Las acusaciones de McCarthy provocaron la formación de un Subcomité de Investigación en el
Senado, presidido por el senador Millard Tydings, para verificar dichas acusaciones. El número inicial de sospechosos a investigar era de 81, pero McCarthy añadió rápidamente varias docenas de nombres hasta sumar 159. En su momento, ninguno de los acusados fue condenado por la Subcomisión y ello dio motivos para calificar a McCarthy de paranoico que veía comunistas donde había sólo gente de carácter liberal o incluso indiferente. La desclasificación de documentos en los archivos soviéticos –como el archivo Venona (archivo de la Internacional Comunista mantenido en Moscú)- arrojó nueva luz sobre el asunto.

De los 159 sujetos de la lista, los archivos soviéticos proporcionaron evidencia de que nueve eran efectivamente espías al servicio del KGB. Muchos otros pueden, como mínimo, ser considerados riesgos para la seguridad, gente que no sólo entonces sino ahora, nunca serían admitidos a trabajar para agencias gubernamentales de carácter “sensible”. Entre esas personas se encontraba gente con historial de irresponsabilidad financiera y adicción al juego, personas con parientes viviendo en países hostiles a Estados Unidos y vulnerables al chantaje y simpatía probada hacia una potencia extranjera considerada enemiga, lo que en la Guerra Fría incluía a todos aquellos que tuvieran inclinaciones comunistas. De hecho, la desclasificación de archivos ha puesto de manifiesto que varios centenares de norteamericanos que espiaron para la URSS durante las décadas de los treinta, cuarenta y cincuenta del pasado siglo, eran miembros –incluso en secreto- del Partido Comunista de Estados Unidos.

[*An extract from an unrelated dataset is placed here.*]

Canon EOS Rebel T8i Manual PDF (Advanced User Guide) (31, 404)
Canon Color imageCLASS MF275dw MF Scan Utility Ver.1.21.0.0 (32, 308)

Muchos de las listas de McCarthy tenían en su historial factores que podían suponer un riesgo de seguridad. Unos pocos habían sido miembros del Partido Comunista o la Liga de Jóvenes Comunistas. Muchos habían pertenecido a organizaciones alineadas con el mencionado partido y en algunos casos su pertenencia había sido reciente o todavía en vigor. En otros casos, la inclusión en la lista fue incidental, como en el caso de Herbert Fierst, quien se relacionaba en su trabajo con varias personas que tenían lazos con el espionaje soviético.

Pero todo esto no se sabría más que con el tiempo. Mientras tanto, el inicio de la Guerra de Corea, en junio de 1950, con la invasión de Corea del Sur por parte de las tropas comunistas de Corea del Norte y la implicación de Estados Unidos en el conflicto unos meses después, dieron fuerzas renovadas a las acciones de McCarthy. La campaña del senador acusando al Subcomité del Senado de blandura frente al comunismo tuvo una incidencia directa en las elecciones, en donde logró presentar tantas acusaciones contra el presidente de ese Subcomité, Tydings, que cayó derrotado en aquéllas.

McCarthy tenía una gran habilidad para manejar a la prensa, a la radio y a la televisión, en donde realizaba acusaciones complejas mezclando burdamente diferentes asuntos, desde los desastres en la contención comunista exterior de los demócratas hasta los datos de las actividades comunistas en diferentes partes del país. Durante veinte años de traición –utilizando las palabras de McCarthy, los demócratas dirigidos por Roosevelt y Truman, habían conspirado para entregar América y el mundo a los rojos, habían entrado en la Segunda Guerra Mundial para ayudar a Rusia y cedieron todo a Stalin en Yalta. Harry (como llamaba a Truman) había cedido China a los comunistas y había planteado la Guerra de Corea de tal forma que ésta sólo podía acabar en una derrota. La teoría de la conspiración tendría sin lugar a dudas un papel fundamental en la victoria del candidato republicano a presidente, Dwight D.Eisenhower, en 1952.